But part of it is also to spite Trump. That’s what’s driving
Senators McCain, Graham, Murkowski, Jeff Flake, Rob Portman and others who have
been opposed to Trump since he ran for office.
They are determined to see Trump fail, regardless of the cost to the
rest of us.
Building the wall – another Trump campaign issue? Nope. Too
many big businesses and agribusinesses here like cheap illegal immigrant labor.
Cracking down on businesses that employ illegal immigrants? Nope. See above. Next?

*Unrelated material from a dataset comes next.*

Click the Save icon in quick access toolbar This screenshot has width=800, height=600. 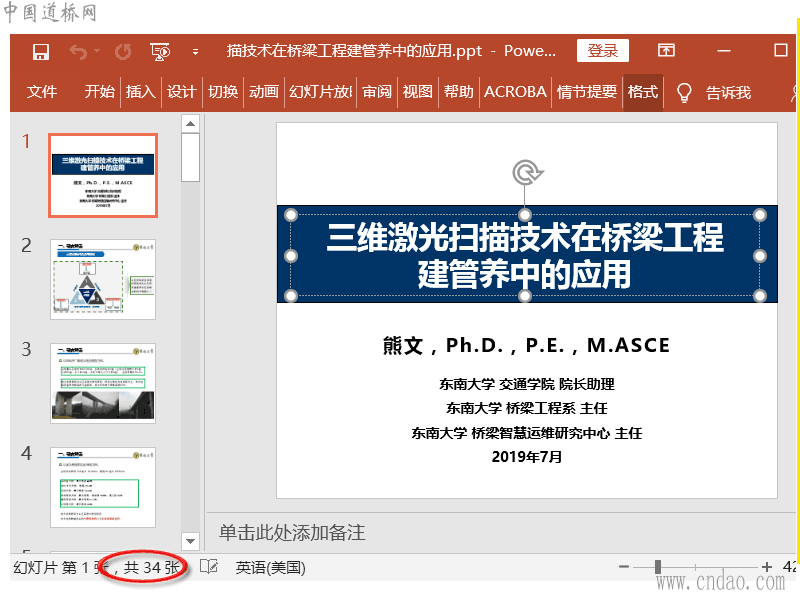(x=41, y=52)
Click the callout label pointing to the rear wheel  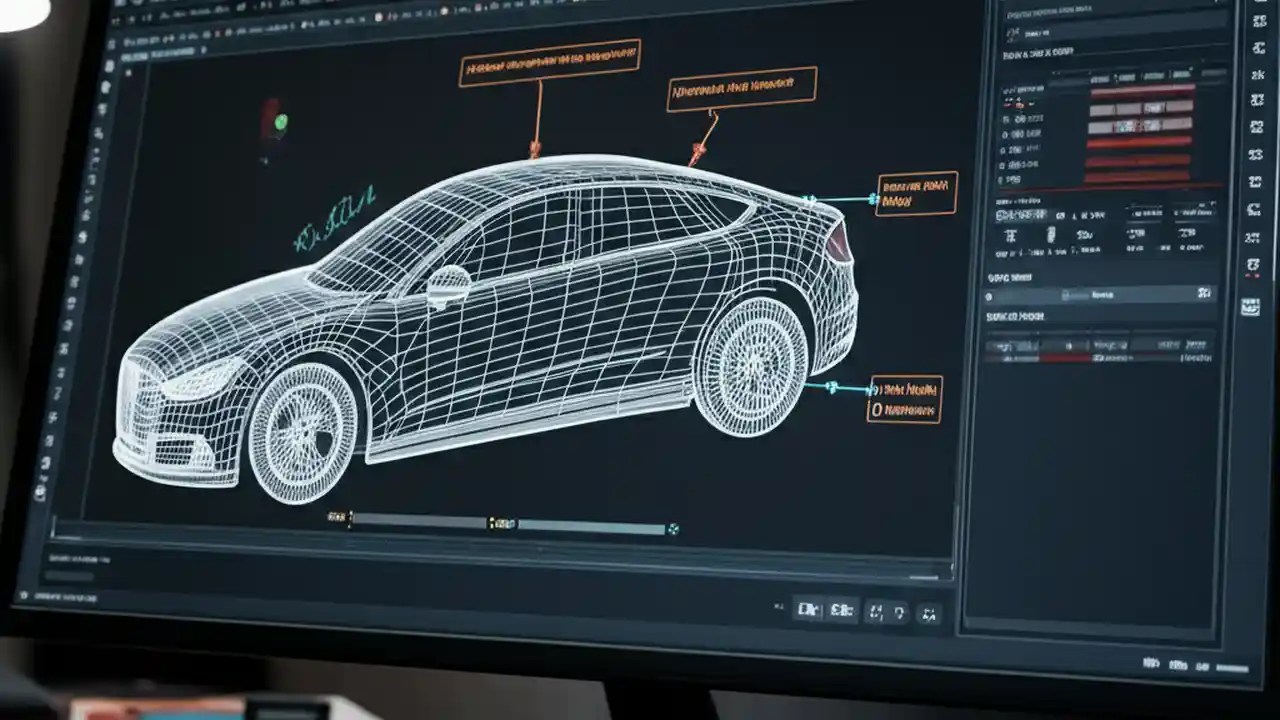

Tax reform? Again, the same rationale as healthcare: it’s
really complicated.
And again, no, it’s really not.
As always, we won’t be getting substantive tax reform
anytime soon because Republicans can’t agree on whose ox is to be gored. And
real revenue-neutral tax reform means somebody’s will. Nobody is willing to give up any of the
ridiculous tax breaks they’ve enacted to help their deep-pocketed campaign
contributors. Or to scale back all the gratuitous
credits and subsidies consumers receive to do what they should do anyway, or
could easily afford without these.
Trump wants to simplify the tax code. He wants to close business loopholes. He
wants to eliminate provisions that make it more advantageous, from a tax
perspective, to send American jobs and profits overseas rather than keeping
both here. These were his campaign
pledges.
His supporters voted for that by electing him. Here again, establishment Republicans in
Congress will oppose him. Partly because they don’t want to change anything;
partly because of Trump – they are working aggressively to keep him from
fulfilling any of his campaign promises.
They want him gone. They are sandbagging him so he
fails.
And since Republicans are in control of both the House and
Senate, that means no meaningful legislation Trump has requested is getting to
his desk to sign. Gridlock continues.
It’s no wonder a majority of voters now would now prefer to see Democrats rather than
Republicans in control of Congress. Why not? At this point, and considering
what Republicans in Congress have done with their majorities, squandering
opportunity after opportunity, would it really make a difference?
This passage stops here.